What is to be done? Vigilance, of course, is essential, especially in places likely to be the source of an outbreak. These include Egypt and much of Asia where fowl are kept in close proximity to people. Scientists are trying to get better at estimating which viruses are most likely to mutate or leap to humans.

Unfortunately, America’s Isolationist-in-Chief has acted to reduce funding for medical research and has decreed that study and research in foreign countries be defunded. Yet that is where the pandemic danger will originate and with luck could be isolated before the spread.

How risky is this kind of xenophobic game? Several waves of plague, especially those beginning in 542 AD and 1346 AD originated in the East and moved to Europe. Each lasted several hundred years and killed between a third and half of the population.

Smallpox has been identified as early as 1,100 BC. Before a treatment was discovered, it killed a third of all those infected. As late as the eighteenth century it still killed, crippled, disfigured or blinded 10% of the population of Europe.
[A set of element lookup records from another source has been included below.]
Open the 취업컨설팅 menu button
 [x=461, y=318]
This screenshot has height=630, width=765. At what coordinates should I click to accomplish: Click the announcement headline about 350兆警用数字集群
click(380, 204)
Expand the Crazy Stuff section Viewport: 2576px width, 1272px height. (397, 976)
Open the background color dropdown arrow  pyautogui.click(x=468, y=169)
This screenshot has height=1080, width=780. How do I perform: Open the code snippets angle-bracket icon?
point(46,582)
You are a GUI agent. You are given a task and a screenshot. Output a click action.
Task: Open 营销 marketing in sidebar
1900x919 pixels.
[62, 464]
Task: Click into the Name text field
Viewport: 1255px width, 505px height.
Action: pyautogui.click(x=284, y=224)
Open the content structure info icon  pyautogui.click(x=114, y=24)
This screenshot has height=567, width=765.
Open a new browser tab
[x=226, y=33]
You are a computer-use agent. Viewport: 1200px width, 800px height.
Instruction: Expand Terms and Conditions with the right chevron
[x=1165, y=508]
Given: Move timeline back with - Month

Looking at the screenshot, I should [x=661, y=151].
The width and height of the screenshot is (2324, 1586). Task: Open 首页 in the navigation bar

The so-called Spanish Flu of 1918 is believed to have sickened one billion people around the world and to have killed 50 million or more in a single year. An equally virulent virus today would infect five billion and kill 250 million.

Perhaps we should be doing more, not less, to detect, isolate, and stop the next pandemic before it can spread. But foresight is far less prevalent in humans that emerging diseases in nature.